=== DATA RECORDS ===

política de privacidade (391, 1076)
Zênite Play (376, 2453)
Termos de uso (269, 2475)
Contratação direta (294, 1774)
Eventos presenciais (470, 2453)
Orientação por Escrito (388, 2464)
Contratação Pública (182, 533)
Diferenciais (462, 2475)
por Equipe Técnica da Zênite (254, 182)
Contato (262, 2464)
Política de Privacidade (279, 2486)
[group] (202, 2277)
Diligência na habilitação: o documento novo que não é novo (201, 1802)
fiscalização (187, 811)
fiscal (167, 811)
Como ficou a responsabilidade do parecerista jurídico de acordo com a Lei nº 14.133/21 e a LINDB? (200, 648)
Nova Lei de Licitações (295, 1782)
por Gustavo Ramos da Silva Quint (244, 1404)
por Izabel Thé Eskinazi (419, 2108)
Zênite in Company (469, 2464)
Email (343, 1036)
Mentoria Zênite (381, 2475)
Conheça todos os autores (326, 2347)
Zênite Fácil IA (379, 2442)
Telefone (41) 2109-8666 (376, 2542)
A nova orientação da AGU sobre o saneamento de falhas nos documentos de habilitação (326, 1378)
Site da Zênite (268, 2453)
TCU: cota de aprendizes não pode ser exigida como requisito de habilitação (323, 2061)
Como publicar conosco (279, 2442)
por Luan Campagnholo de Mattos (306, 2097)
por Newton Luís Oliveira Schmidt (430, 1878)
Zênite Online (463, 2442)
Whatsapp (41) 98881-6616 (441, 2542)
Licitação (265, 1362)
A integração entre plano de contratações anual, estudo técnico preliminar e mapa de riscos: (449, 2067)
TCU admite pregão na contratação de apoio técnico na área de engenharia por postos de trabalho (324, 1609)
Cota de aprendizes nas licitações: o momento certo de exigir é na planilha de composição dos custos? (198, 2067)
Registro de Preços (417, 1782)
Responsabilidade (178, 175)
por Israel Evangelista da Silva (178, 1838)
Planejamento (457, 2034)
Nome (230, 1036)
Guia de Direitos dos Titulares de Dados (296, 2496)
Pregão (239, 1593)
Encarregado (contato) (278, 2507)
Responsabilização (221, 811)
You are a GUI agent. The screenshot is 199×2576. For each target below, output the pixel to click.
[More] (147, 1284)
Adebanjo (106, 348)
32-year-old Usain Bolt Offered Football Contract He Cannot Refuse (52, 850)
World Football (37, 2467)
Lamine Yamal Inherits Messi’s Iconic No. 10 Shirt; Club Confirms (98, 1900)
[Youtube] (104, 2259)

=== WHAT TO WORK ON ===
Each record above must be transcribed exactly, and none may be skipped.

=== EXERCISE RESPONSE ===
política de privacidade (391, 1076)
Zênite Play (376, 2453)
Termos de uso (269, 2475)
Contratação direta (294, 1774)
Eventos presenciais (470, 2453)
Orientação por Escrito (388, 2464)
Contratação Pública (182, 533)
Diferenciais (462, 2475)
por Equipe Técnica da Zênite (254, 182)
Contato (262, 2464)
Política de Privacidade (279, 2486)
[group] (202, 2277)
Diligência na habilitação: o documento novo que não é novo (201, 1802)
fiscalização (187, 811)
fiscal (167, 811)
Como ficou a responsabilidade do parecerista jurídico de acordo com a Lei nº 14.133/21 e a LINDB? (200, 648)
Nova Lei de Licitações (295, 1782)
por Gustavo Ramos da Silva Quint (244, 1404)
por Izabel Thé Eskinazi (419, 2108)
Zênite in Company (469, 2464)
Email (343, 1036)
Mentoria Zênite (381, 2475)
Conheça todos os autores (326, 2347)
Zênite Fácil IA (379, 2442)
Telefone (41) 2109-8666 (376, 2542)
A nova orientação da AGU sobre o saneamento de falhas nos documentos de habilitação (326, 1378)
Site da Zênite (268, 2453)
TCU: cota de aprendizes não pode ser exigida como requisito de habilitação (323, 2061)
Como publicar conosco (279, 2442)
por Luan Campagnholo de Mattos (306, 2097)
por Newton Luís Oliveira Schmidt (430, 1878)
Zênite Online (463, 2442)
Whatsapp (41) 98881-6616 (441, 2542)
Licitação (265, 1362)
A integração entre plano de contratações anual, estudo técnico preliminar e mapa de riscos: (449, 2067)
TCU admite pregão na contratação de apoio técnico na área de engenharia por postos de trabalho (324, 1609)
Cota de aprendizes nas licitações: o momento certo de exigir é na planilha de composição dos custos? (198, 2067)
Registro de Preços (417, 1782)
Responsabilidade (178, 175)
por Israel Evangelista da Silva (178, 1838)
Planejamento (457, 2034)
Nome (230, 1036)
Guia de Direitos dos Titulares de Dados (296, 2496)
Pregão (239, 1593)
Encarregado (contato) (278, 2507)
Responsabilização (221, 811)
You are a GUI agent. The screenshot is 199×2576. For each target below, output the pixel to click.
[More] (147, 1284)
Adebanjo (106, 348)
32-year-old Usain Bolt Offered Football Contract He Cannot Refuse (52, 850)
World Football (37, 2467)
Lamine Yamal Inherits Messi’s Iconic No. 10 Shirt; Club Confirms (98, 1900)
[Youtube] (104, 2259)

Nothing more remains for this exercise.